Исходный текст:
Шрифт:
Интервал:
Закладка:
Государь чувствовал, что силы его крепкой натуры подламывались, он постепенно опускался; сыновей у него не было, да если бы и были, объявленный им манифест о будущем порядке престолонаследия разрушал всякие права рождения и давал царствующему государю право назначать себе кого угодно преемником. Внука своего, сына несчастного царевича Алексея, Петр явно недолюбливал: вероятно, ему входило в мысль и то, что если со временем этот внук станет царем, то, по родительской связи, его окружат сторонники старых русских порядков, и партия, враждебная преобразованиям, поднимет голову. Кажется, тогда уже у Петра блеснула мысль передать после себя престол жене своей Екатерине. Правда, этого нигде не высказал Петр прямо, но такое предположение можно удобно вывесть из его тогдашних поступков. Весною 1724 года Петр задумал короновать ее; она носила уже титул императрицы, но только по мужу, как законная супруга императора. Петр захотел дать этот титул ее особе, независимо от брака. В манифесте, изданном по этому поводу, Петр извещал целый свет, что Екатерина была его постоянной помощницей в государственных делах и признавал за ней какие-то особенно важные услуги, оказанные во время прутского похода. Коронование Екатерины должно было происходить не в Петербурге, но в Москве, не перестававшей в глазах русского народа быть законною столицею и центром национального единства.

Записи из коллекции:
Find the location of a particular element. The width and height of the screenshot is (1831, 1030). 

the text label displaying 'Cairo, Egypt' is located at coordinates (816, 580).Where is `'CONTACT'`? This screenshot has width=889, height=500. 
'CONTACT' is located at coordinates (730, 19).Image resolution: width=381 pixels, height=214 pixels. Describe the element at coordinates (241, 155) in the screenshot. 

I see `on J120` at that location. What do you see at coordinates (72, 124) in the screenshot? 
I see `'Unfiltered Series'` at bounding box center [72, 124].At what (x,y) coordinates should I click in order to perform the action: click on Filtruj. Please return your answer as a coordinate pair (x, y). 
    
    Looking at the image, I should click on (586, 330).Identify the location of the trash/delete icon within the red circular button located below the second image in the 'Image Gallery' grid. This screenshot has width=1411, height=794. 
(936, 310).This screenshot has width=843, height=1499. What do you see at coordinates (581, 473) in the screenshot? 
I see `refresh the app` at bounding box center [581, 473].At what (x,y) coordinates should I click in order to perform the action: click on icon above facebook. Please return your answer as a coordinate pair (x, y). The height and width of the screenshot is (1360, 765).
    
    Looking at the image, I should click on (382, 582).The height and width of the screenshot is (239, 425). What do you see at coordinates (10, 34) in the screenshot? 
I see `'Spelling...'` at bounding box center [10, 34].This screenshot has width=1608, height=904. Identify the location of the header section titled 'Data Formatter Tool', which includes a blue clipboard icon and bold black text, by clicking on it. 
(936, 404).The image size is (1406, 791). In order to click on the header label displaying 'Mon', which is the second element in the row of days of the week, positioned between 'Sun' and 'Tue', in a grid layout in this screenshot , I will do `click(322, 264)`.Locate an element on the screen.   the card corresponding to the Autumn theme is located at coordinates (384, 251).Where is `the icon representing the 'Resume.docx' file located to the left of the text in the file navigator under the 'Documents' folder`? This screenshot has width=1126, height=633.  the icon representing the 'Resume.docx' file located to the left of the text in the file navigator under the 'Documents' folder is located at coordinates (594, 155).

Требование 1: В каком городе, согласно тексту о Петре и Екатерине, должно было пройти коронование Екатерины?
Требование 2: Продолжите, пожалуйста, текст о Петре и Екатерине после его последнего предложения.

Ответ на задание 1: В Москве, а не в Петербурге.

Ответ на задание 2:
7 мая 1724 года совершилось в московском Успенском соборе это коронование государыни с большим торжеством. Обряд совершал новгородский митрополит, а псковский епископ Феофан Прокопович, самый близкий к Петру из духовных сановников, произнес тогда речь, понравившуюся государю. Петр собственноручно возложил на Екатерину корону. Несколько дней после того поили и угощали народ, а потом продолжительное время отправлялись при дворе праздники, маскарады и попойки. Событие было новое для России: до сих пор ни одна из русских цариц не удостоилась такой публичной чести, кроме Марины Мнишек, о которой в памяти народной осталось не отрадное воспоминание. Как бы в свидетельство того, что Петр готовил Екатерине власть, равную своей собственной, он поручил ей, вместо себя, пожаловать графское достоинство Петру Андреевичу Толстому.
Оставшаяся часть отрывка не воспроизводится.